Laci's stepfather, Ron Grantski, died in his sleep at his Modesto home on April 8, 2018, at age 71, following a lengthy period of failing health. He was buried next to Laci and Conner in Burwood Cemetery. Laci's father, Dennis Rocha, died December 9, 2018, at the age of 72. He was buried in Lakewood Memorial Park.

==Depiction in media==

- In 2004, USA Network aired the television film The Perfect Husband: The Laci Peterson Story.
- In 2004, E! aired an episode of The E! True Hollywood Story on Laci Peterson.
- In 2005, the case was covered in the TV movie, Amber Frey: Witness for the Prosecution.
- In 2010, the Peterson case was the topic of the eponymous premiere episode of Investigation Discovery's True Crime with Aphrodite Jones.
- Although the case had been compared to the plot of Gillian Flynn's 2012 novel Gone Girl, Flynn refuted the notion her book was inspired by the Petersons, saying that although she saw parallels between the two, she made a point not to rely on any specific true account for her fiction. Rather, her portrayal of her characters as out-of-work writers was derived from her own experience being laid off from her job as a writer for Entertainment Weekly.
- In 2015, the series Murder Made Me Famous covered the story in its second episode, which premiered August 22. It re-aired in 2017 on the American cable channel Reelz as Scott Peterson: What Happened?
- In April 2017, Crime Junkie Podcast produced two episodes detailing Peterson's murder.
- On April 21, 2017, the NBC news magazine Dateline aired the two-hour special, The Laci Peterson Story: A Dateline Investigation.
- In May 2017, the Peterson case was the main focus of "Notorious: Scott Peterson", the Season 20 premiere of the Oxygen TV series Snapped.
- In June 2017, ABC aired a two-hour documentary on the case titled Truth and Lies: The Murder of Laci Peterson.
- In July 2017, HLN aired a two-hour program on the case titled How It Really Happened.
- In August 2017, the case was covered in A&E's six part series, The Murder of Laci Peterson.
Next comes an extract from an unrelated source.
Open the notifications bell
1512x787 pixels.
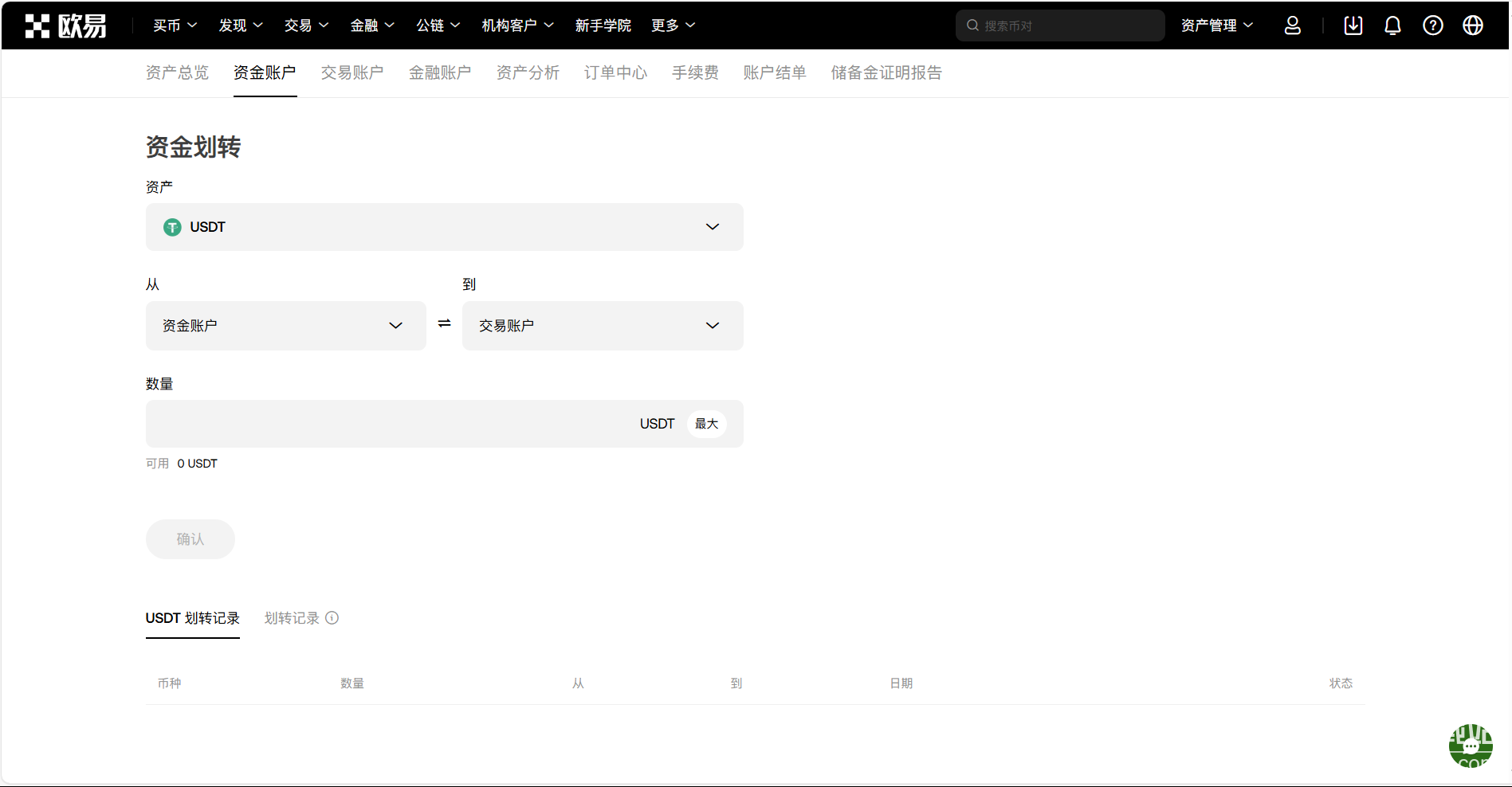click(x=1392, y=25)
- In November 2017, Investigation Discovery aired a two-hour documentary titled Scott Peterson: An American Murder Mystery.
- In December 2018, the case was discussed on the talk show Dr. Phil.
- In May 2021, the case was covered in the 48 Hours episode "Scott Peterson: Case in Question".
- In May 2021, the case was covered in the 20/20 episode "One Last Chance".
- In December of 2023 Kind of Strange Podcast did four episodes covering the case
- In August 2024, two documentary series focused on the case were released: the first American Murder: Laci Peterson for Netflix, with Laci's mother, Sharon Rocha, and Amber Frey interviewed; the second, Face to Face with Scott Peterson for Peacock, with Peterson giving his first interview in decades.